AIM OF THE TASK: Please print the entries below exactly, from the line with "This screenshot has width=1699, height=956." through the line with "Task: Open the Build tool window hammer icon", including both of those lines and leaving out all others.

PROVIDED DATA:
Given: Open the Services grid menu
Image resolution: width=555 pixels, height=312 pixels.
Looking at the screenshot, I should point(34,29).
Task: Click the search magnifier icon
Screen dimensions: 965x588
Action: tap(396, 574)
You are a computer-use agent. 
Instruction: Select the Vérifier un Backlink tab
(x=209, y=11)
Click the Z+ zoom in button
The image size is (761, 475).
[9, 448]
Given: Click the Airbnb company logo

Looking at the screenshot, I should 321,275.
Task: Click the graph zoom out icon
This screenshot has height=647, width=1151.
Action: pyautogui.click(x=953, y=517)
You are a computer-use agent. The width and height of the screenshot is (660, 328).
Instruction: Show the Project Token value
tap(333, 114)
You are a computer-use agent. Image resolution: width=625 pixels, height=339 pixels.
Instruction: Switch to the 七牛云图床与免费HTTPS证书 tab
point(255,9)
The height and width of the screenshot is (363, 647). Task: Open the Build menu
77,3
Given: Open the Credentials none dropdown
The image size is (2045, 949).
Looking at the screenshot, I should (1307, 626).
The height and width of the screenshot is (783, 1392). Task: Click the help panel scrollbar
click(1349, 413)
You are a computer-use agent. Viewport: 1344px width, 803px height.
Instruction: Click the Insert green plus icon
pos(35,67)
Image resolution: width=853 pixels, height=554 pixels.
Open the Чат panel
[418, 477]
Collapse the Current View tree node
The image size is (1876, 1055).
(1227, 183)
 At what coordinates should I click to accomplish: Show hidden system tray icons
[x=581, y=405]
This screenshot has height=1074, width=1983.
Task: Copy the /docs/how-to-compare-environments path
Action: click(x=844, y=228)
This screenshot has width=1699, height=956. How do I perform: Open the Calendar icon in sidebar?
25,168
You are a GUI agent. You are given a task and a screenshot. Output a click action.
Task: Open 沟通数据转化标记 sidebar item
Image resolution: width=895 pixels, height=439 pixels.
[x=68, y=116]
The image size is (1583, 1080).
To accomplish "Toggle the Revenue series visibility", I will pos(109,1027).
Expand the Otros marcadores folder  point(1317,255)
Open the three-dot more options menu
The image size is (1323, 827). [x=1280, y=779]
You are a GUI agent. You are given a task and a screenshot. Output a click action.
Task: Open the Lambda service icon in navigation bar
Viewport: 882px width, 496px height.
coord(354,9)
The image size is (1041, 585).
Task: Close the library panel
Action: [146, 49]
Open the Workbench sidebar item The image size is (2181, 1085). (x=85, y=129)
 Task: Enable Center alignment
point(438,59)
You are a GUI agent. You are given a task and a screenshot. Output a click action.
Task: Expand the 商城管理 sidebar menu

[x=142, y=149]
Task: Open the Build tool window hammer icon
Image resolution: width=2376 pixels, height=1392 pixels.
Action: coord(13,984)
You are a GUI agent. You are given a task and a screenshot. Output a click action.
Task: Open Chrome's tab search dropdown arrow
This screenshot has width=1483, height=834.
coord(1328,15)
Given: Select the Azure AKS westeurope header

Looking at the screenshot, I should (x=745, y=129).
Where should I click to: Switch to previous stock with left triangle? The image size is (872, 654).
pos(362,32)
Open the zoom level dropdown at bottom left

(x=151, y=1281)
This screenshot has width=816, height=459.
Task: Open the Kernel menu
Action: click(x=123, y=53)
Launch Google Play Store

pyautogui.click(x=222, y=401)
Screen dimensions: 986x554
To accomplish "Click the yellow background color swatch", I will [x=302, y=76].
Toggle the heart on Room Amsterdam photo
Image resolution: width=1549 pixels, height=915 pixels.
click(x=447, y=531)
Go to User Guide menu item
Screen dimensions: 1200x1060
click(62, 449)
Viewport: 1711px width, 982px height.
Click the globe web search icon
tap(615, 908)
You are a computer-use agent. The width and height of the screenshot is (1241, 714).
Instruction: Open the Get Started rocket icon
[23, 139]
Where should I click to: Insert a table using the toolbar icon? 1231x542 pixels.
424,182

RESPONSE TO THE EXERCISE:
This screenshot has width=1699, height=956. How do I perform: Open the Calendar icon in sidebar?
25,168
You are a GUI agent. You are given a task and a screenshot. Output a click action.
Task: Open 沟通数据转化标记 sidebar item
Image resolution: width=895 pixels, height=439 pixels.
[x=68, y=116]
The image size is (1583, 1080).
To accomplish "Toggle the Revenue series visibility", I will pos(109,1027).
Expand the Otros marcadores folder  point(1317,255)
Open the three-dot more options menu
The image size is (1323, 827). [x=1280, y=779]
You are a GUI agent. You are given a task and a screenshot. Output a click action.
Task: Open the Lambda service icon in navigation bar
Viewport: 882px width, 496px height.
coord(354,9)
The image size is (1041, 585).
Task: Close the library panel
Action: [146, 49]
Open the Workbench sidebar item The image size is (2181, 1085). (x=85, y=129)
 Task: Enable Center alignment
point(438,59)
You are a GUI agent. You are given a task and a screenshot. Output a click action.
Task: Expand the 商城管理 sidebar menu

[x=142, y=149]
Task: Open the Build tool window hammer icon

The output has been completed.